REQUIRED ACTION
Set down word for word each line from the one containing "Open the Tickets section" through the end of the records, both included. Do not copy any pictures.

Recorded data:
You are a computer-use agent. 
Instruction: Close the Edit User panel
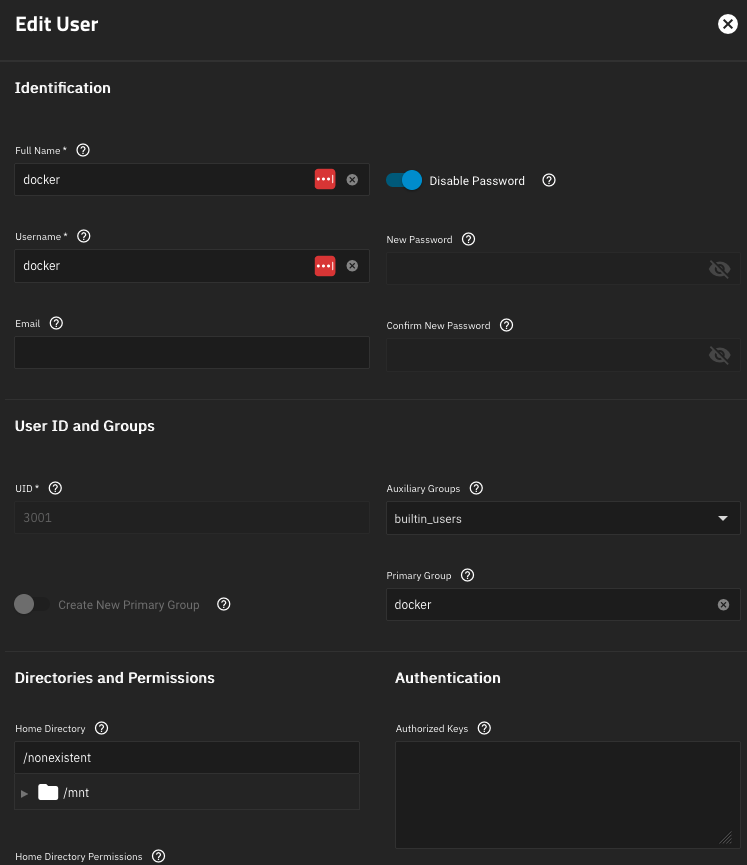pyautogui.click(x=727, y=24)
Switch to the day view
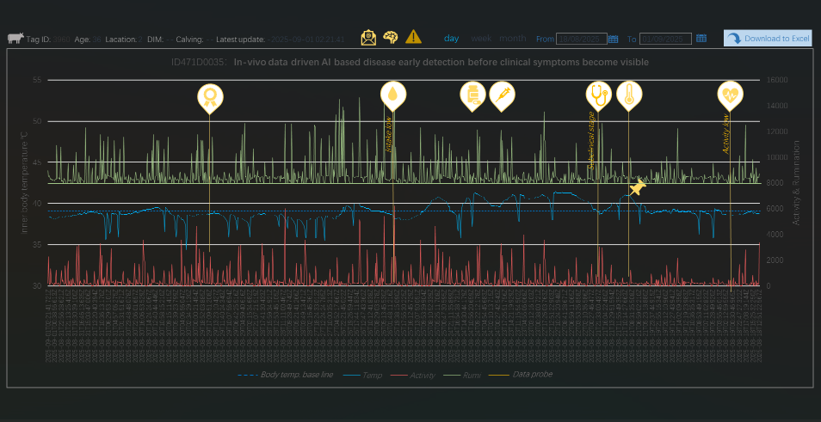Viewport: 821px width, 422px height. [451, 39]
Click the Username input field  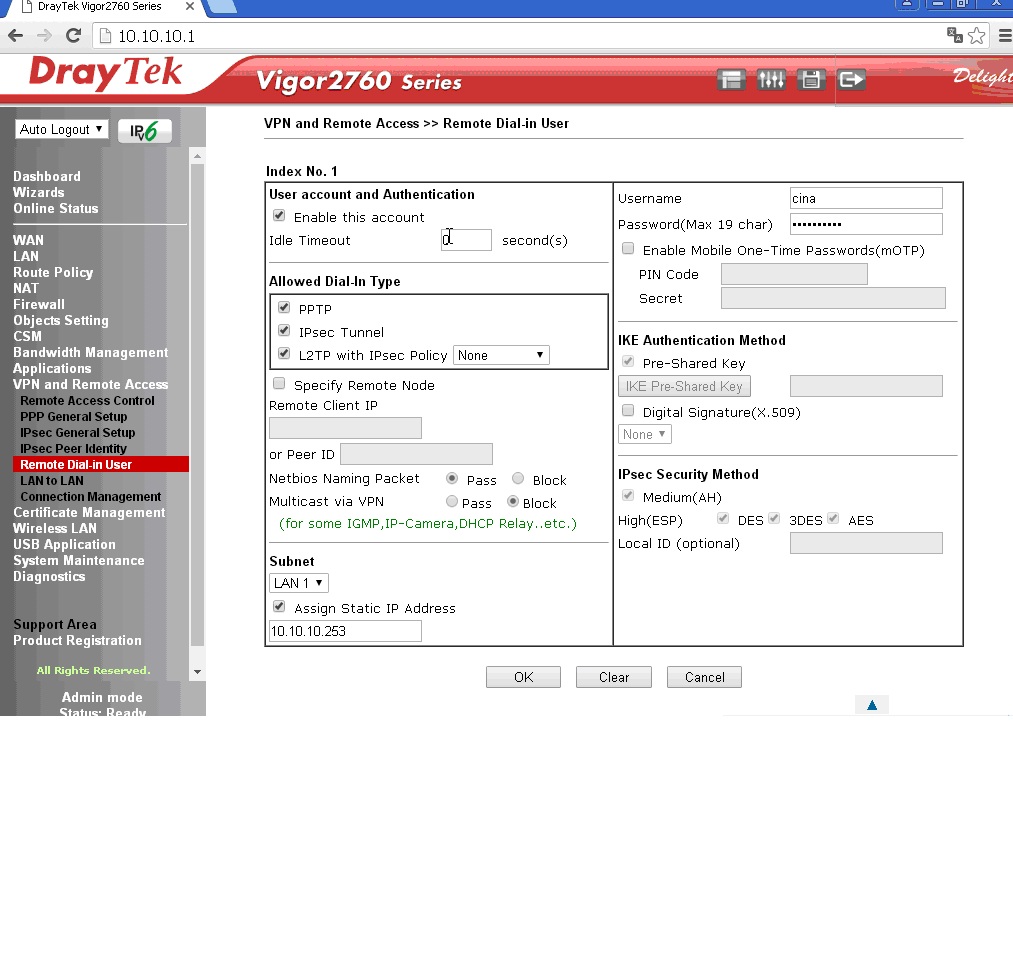(866, 198)
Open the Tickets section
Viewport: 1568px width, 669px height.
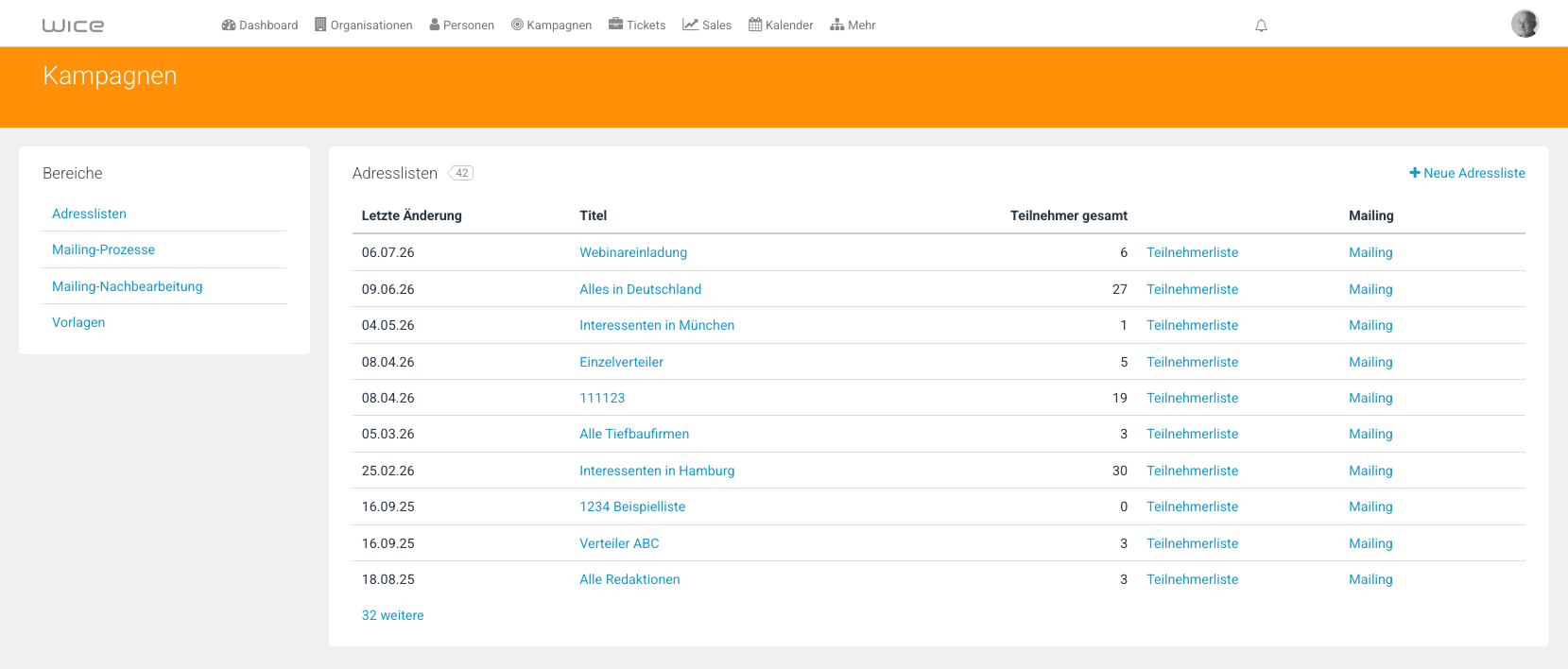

RESULT OF THIS TASK
Open the Tickets section
Viewport: 1568px width, 669px height.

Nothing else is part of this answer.